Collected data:
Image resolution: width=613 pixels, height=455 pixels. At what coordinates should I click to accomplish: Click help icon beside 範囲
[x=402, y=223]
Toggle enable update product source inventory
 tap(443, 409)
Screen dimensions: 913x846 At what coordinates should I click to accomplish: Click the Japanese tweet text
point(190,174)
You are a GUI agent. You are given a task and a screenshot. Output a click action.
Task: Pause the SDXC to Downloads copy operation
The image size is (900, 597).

==

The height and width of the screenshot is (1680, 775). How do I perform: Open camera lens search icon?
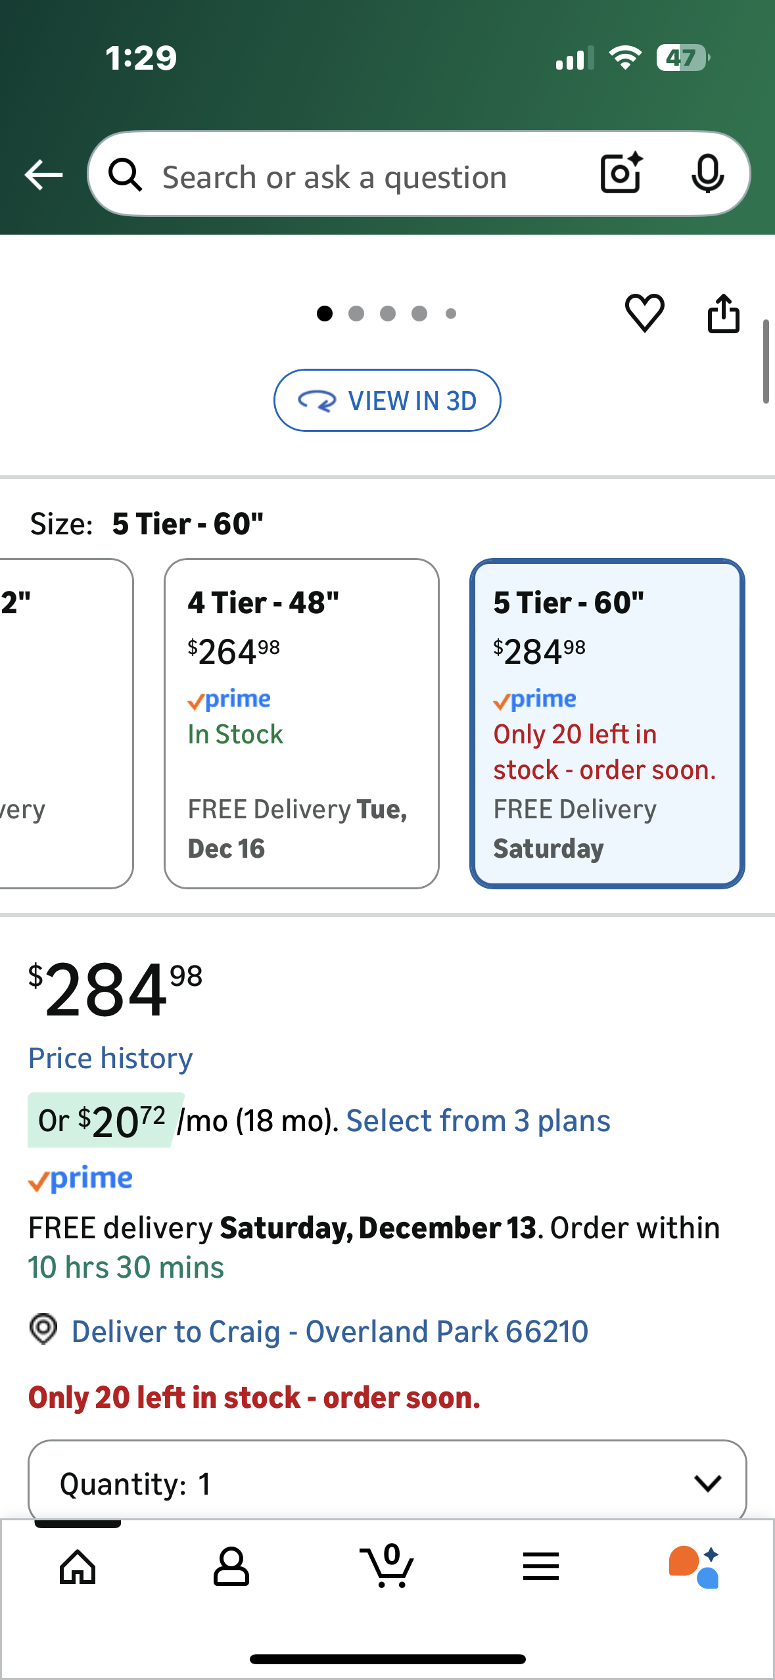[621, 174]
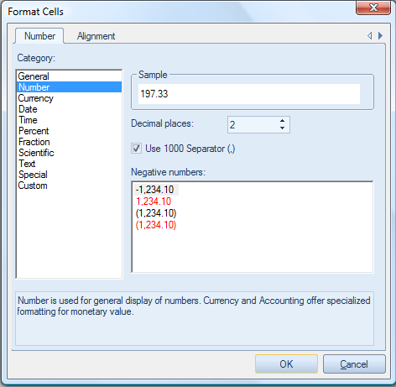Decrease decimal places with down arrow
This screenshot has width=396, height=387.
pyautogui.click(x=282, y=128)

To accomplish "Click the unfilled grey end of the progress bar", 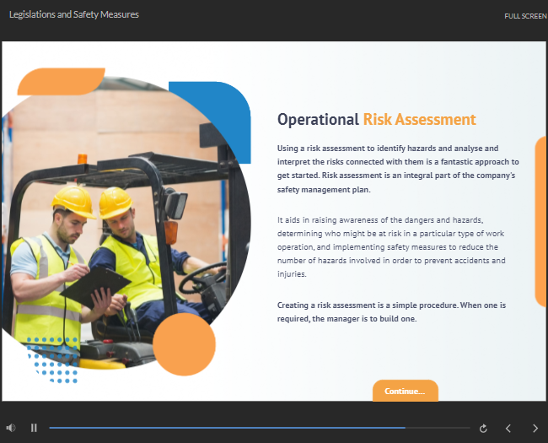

▶ **Task description**: Could you return exactly the lines above from the line with "Task: Pause the" to the line with "The image size is (900, 597).", both included, and nothing else?

▶ **Output of the task**:
Task: Pause the SDXC to Downloads copy operation
The image size is (900, 597).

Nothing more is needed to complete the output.